Dans l’Evangile de Jean, le
retour à la vie de Lazare est le 7ème et dernier signe accompli par
Jésus, avant sa propre mort et sa résurrection des morts. Le premier
signe fut lors des noces de Cana. Bien que son heure n’était pas encore
venue, il changea l’eau en vin. A Béthanie, il change la mort en vie,
en ramenant à la vie, au sein de sa famille et de ses amis, un mort de
quatre jours, enfermé dans son tombeau, ligoté dans son linceul et dans
ses bandelettes. Chez Jean, les signes sont toujours présentés pour
croire. Et croire, c’est avoir la Vie. Pas seulement la vie éternelle,
mais la Vie qui nous fonde en tant qu’homme ou femme, ici et
maintenant, une Vie sacrée et qui a du sens, à laquelle Dieu accorde un
prix inestimable.
Il nous alors faut ouvrir
l’oreille intérieure pour entendre cette parole, car les bruits du
monde, avec ses événements sensationnels et ses bateleurs de foire,
recouvre le silence où parle cette Parole que nous n’entendons parfois
plus. Ce signe de Jésus se présente en quatre tableaux successifs, et
pour chacun d’eux, Jésus parle. Avec ses disciples, avec Marthe et
Marie, à son Père et enfin à Lazare.
Premier tableau, avec les
disciples. L’attitude de Jésus, pendant trois jours, nous étonne, nous
rend mal à l’aise. Les disciples aussi sont mal à l’aise : ils ont du
mal à comprendre ce qui pousse Jésus à attendre pendant que Lazare est
malade, puis ce qui décide Jésus à se rendre à Béthanie au moment où il
leur annonce que Lazare est mort, et malgré les risques qu’il encourt
pour sa propre vie. Donc… Jésus attend avant de venir à la tombe de
Béthanie. En cela, Jésus ne nous fait pas la promesse que nous
échapperons à la mort. Notre vie biologique s’arrêtera un jour. Jésus
n’a pas empêché la mort de Lazare, ni sa propre mort sur la croix.
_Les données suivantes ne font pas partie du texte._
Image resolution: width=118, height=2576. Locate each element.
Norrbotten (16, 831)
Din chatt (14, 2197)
L’essentiel à retenir, dans ce premier tableau, c’est que, dès qu’il y
a mort, le Christ se met en marche, avec ses disciples, donc avec nous,
pour que le néant de la mort puisse devenir Vie.
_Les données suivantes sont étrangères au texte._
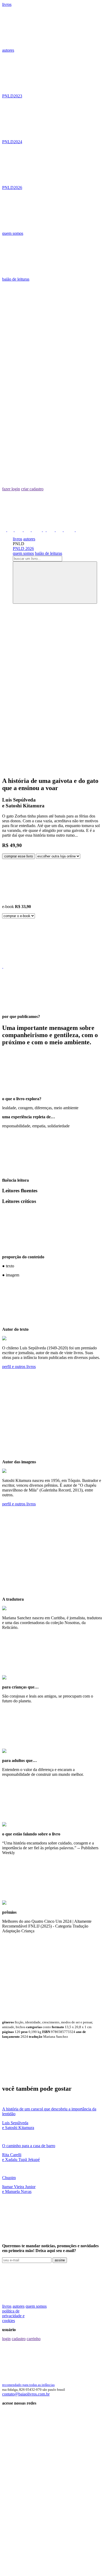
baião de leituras (15, 279)
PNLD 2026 (23, 548)
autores (8, 50)
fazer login (11, 489)
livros (6, 4)
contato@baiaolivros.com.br (26, 2394)
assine (60, 2260)
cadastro (19, 2338)
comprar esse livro (18, 856)
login (6, 2338)
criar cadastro (32, 489)
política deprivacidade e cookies (13, 2316)
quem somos (12, 233)
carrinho (34, 2338)
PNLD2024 (12, 141)
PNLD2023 (12, 96)
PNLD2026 (12, 187)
Le deuxième tableau, le dialogue
avec Marthe, est d’une toute autre intensité. Avec elle, nous
commençons par reprocher à Dieu : « Seigneur, si tu avais été là ! ».
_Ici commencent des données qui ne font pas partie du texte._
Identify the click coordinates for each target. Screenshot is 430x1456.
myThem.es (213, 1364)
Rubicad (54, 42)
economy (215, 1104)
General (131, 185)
Oui, mais contrairement aux disciples, Marthe, malgré la peine et la
souffrance, prononce une Parole d’espérance, conforme à la prophétie
d’Ezékiel : la foi en la résurrection au dernier jour. Alors, à partir
de cette confession de foi, Jésus invite Marthe à accomplir un pas
supplémentaire décisif, à entrer dans le mystère par excellence. Jésus
l’appelle à aller encore plus loin : oui, Seigneur, je crois que toi,
tu es la résurrection et la vie. C’est notre profession de foi
chrétienne. Et Jésus ajoute : « Tout homme qui vit et qui croit en moi
ne mourra pas ». Croire et vivre : deux verbes que Jésus rend non
séparables, car la foi est au service de la vie, de la vraie vie, celle
qui nous fonde dans l’amour, celle que l’on a reçue et que l’on ne
s’est pas donnée. « Crois-tu cela ? » nous dit Jésus. Librement, nous
pouvons répondre : « oui, Seigneur ». Même si, peut-être, cet acte de
foi colossal ne va pas toujours de soi dans notre vie, en fonction des
événements que nous affrontons. Mais le Seigneur nous attend toujours
pour venir à sa rencontre, comme il fait appeler Marie après son
dialogue avec Marthe.
Le troisième tableau est celui de
l’intimité. Jésus pleure. Jésus frémit. Jésus éprouve et partage la
peine et la souffrance. Jésus ne dit plus rien. Comme parfois, devant
un lit d’hôpital, ou dans une morgue, le silence est la seule réponse
possible au réel. L’humanité de Dieu, si on pouvait en douter,
s’exprime dans ce troisième tableau dans sa totalité. La prière, le
dialogue avec le Père est le seul dialogue alors possible, car le Père
exauce la prière du Fils. Jésus demande alors d’enlever la pierre.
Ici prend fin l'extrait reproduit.